# Travail demandé:
1: D'après l'extrait sur le kitsch, à quelle date a eu lieu la cérémonie d'ouverture des JO 2024 à Paris ?
2: Reproduisez sans rien changer le passage de l'extrait sur le kitsch qui commence à « Se pourrait-il que » et se termine à « mal de cancans. ».

AVERTISSEMENT : Cet article N’EST PAS un procès du kitsch en mauvais goût, sinon un appel à la nuance et au questionnement. Le kitsch est une revendication au service de la singularité culturelle, qui possède une dimension critique et peut être théorisé – du kitsch bourgeois au kitsch consumériste. Ce qui est communément désigné comme appartenant au mauvais goût est un jugement subjectif – c’est le (dé)goût de l’Autre.

Se pourrait-il que le retour du kitsch qui s’est invité en première place de l’extravagante cérémonie d’ouverture des JO 2024, à Paris, ce 26 juillet 2024, résonne un peu comme une symphonie baroque de contradictions ? Telle une coquille vide aux apparences de vitrine progressiste, sur laquelle chaque symbole viendrait se fracasser contre la réalité.

Ce choix esthétique, longtemps considéré comme symbole du mauvais goût et souvent relégué négativement au rang de l’ostentatoire, a redessiné les contours traditionnels de l’élégance et de la dignité olympiques, communément admises, avec une audace jubilatoire – à coup de feutres et de plumes colorées – générant pas mal de cancans.

Le retour du kitsch comme ingrédient principal dans cet événement mondial meut l’innovation en tradition et déguise la modernité en rétrospective – à moins que ce ne soit l’inverse.

« Kitsch se dit d’un objet, d’un décor, d’une œuvre d’art dont le mauvais goût, voire la franche vulgarité, voulus ou non, réjouissent les uns, dégoûtent les autres. »

# Données:
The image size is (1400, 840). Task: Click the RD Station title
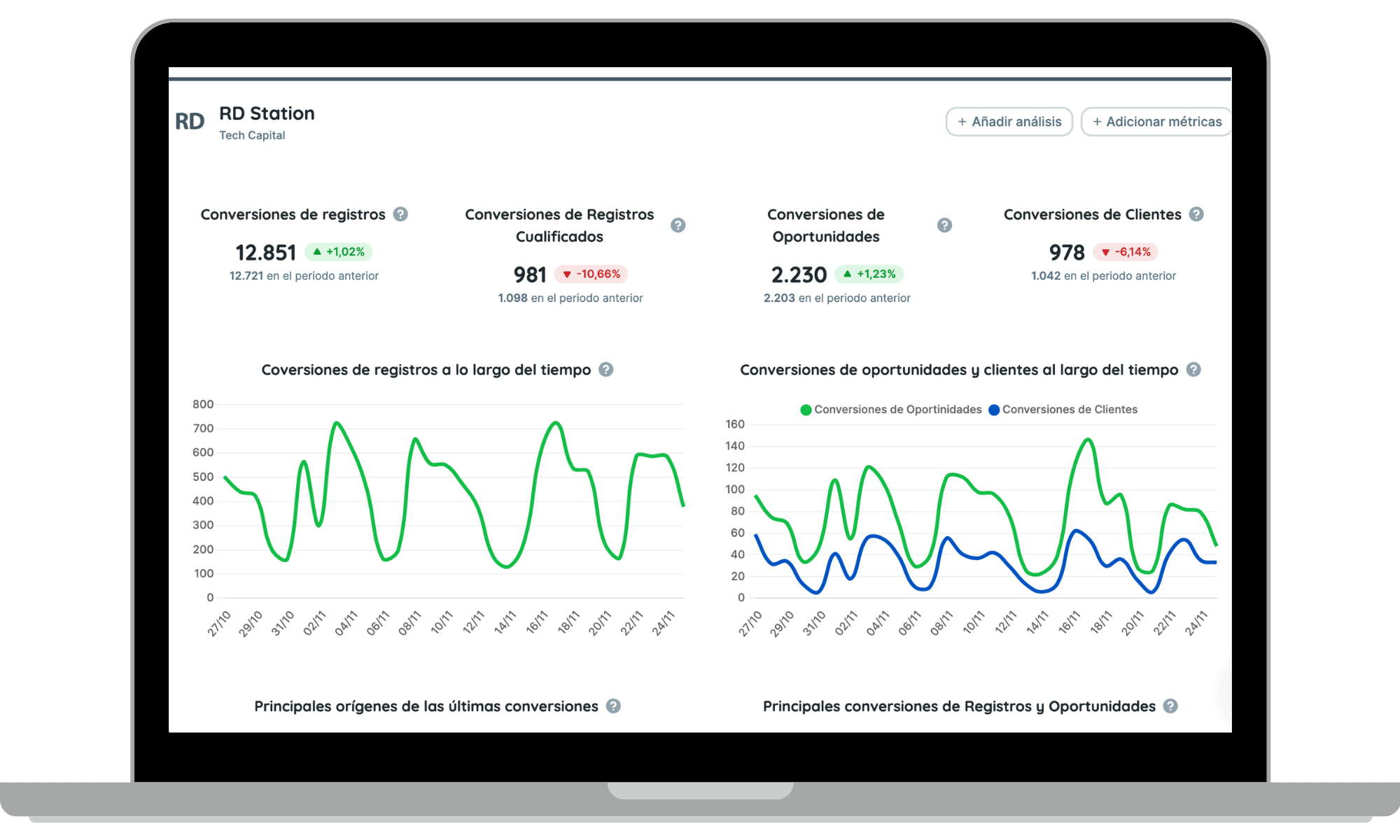267,113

# Réponses par tâche:
1: Le 26 juillet 2024.

2:
Se pourrait-il que le retour du kitsch qui s’est invité en première place de l’extravagante cérémonie d’ouverture des JO 2024, à Paris, ce 26 juillet 2024, résonne un peu comme une symphonie baroque de contradictions ? Telle une coquille vide aux apparences de vitrine progressiste, sur laquelle chaque symbole viendrait se fracasser contre la réalité.

Ce choix esthétique, longtemps considéré comme symbole du mauvais goût et souvent relégué négativement au rang de l’ostentatoire, a redessiné les contours traditionnels de l’élégance et de la dignité olympiques, communément admises, avec une audace jubilatoire – à coup de feutres et de plumes colorées – générant pas mal de cancans.